Lying on the bed and doing literally nothing, as it turns out, doesn't shut myself off from sensation. There's obviously weight on my chest but the sheer newness of every sensation was enough to make zoning out impossible. The nothingness between my legs is so conspicuous. Hair brushed my shoulders and entangled itself against the pillow... Even the sheets, the colors, the light, the ambient nature of my mind felt different, somehow. Maybe you can chalk that last one up to the barely suppressed freakout but I swear, it's implacably different. The world, turned strange.

Once I couldn't take it anymore I said fuck this and reached for my phone, hitting me with the triple indignity of arms too short for the nightstand, hands too small for the phone (that one really hurts) and my browser opened to this blog. I tried reading a bit through the archives but once it became clear that I'm probably gonna have to live this woman's life I stopped. That's too much. I'm a horrible actor, and I've always prided myself in, if nothing else, knowing who I am and staying true to it. I refuse to think about it.
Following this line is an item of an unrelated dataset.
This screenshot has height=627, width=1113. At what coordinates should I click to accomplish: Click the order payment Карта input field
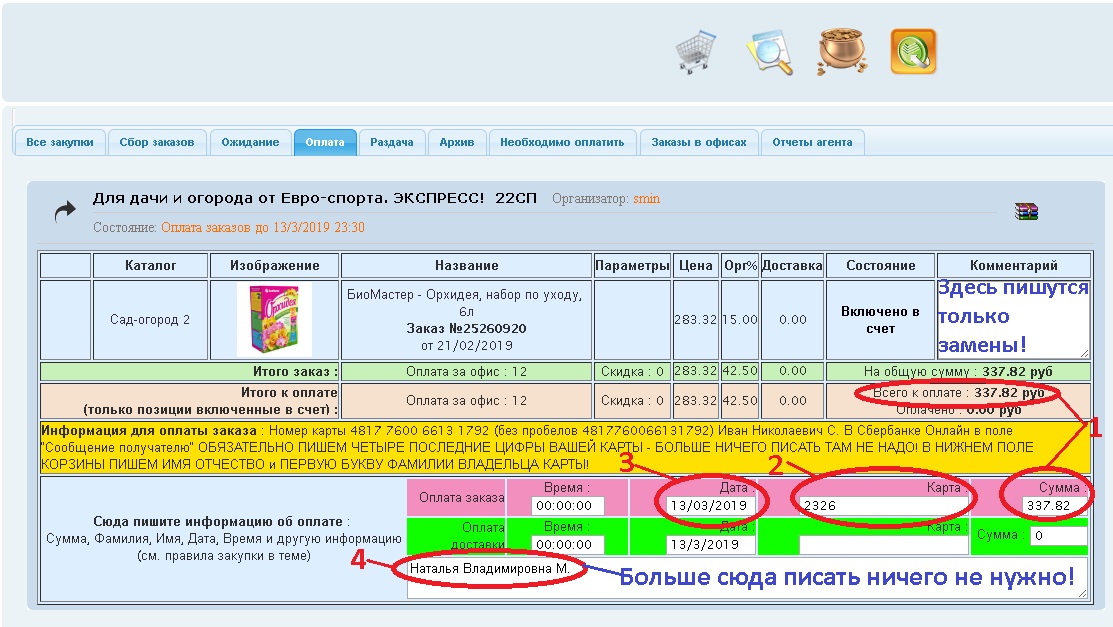click(882, 506)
I also refused thinking more about what I look like now until I had to go to the bathroom (how's that for making it real...). I won't tell you about that part, but I caught a glimpse of myself in the bathroom mirror and couldn't hold back my curiosity anymore. Staring back at me I saw the kind of girl I'd hurriedly walk past if I saw her on campus because she's handing out pamphlets for why I should join her particular bible study group out of the approximately fifty billion we have at UVA. She's about 5'5", I'd say, and since I'm not (I wasn't?) a particularly tall guy I only lost a few inches. Kind of thickly built but not what I'd call chubby. About my age, maybe a little older?

I stared involuntarily into unfamiliar eyes for I don't even know how long until something snapped and I ran back to the bed and just sobbed. I felt a heat behind my eyes that hadn't been there since I was a kid... I'm not like this! Why do I have to be like this!? I can't be this woman...

So I didn't be this woman. For now. I haven't left the room in hours even though I'm fucking starving because there's still people around here and I don't want to face being seen as, whatever I am. If I go through that doorway, or look inside the suitcase I found in the closet, this all becomes real and, I'd like to avoid that for as long as I'm able. That's why I'm blogposting when I have way more important things to worry about right now. Is that why all you people do it?

Also, someone knocked on my door just now, right as I was finishing writing all this. Guess we'll see if that means anything... later.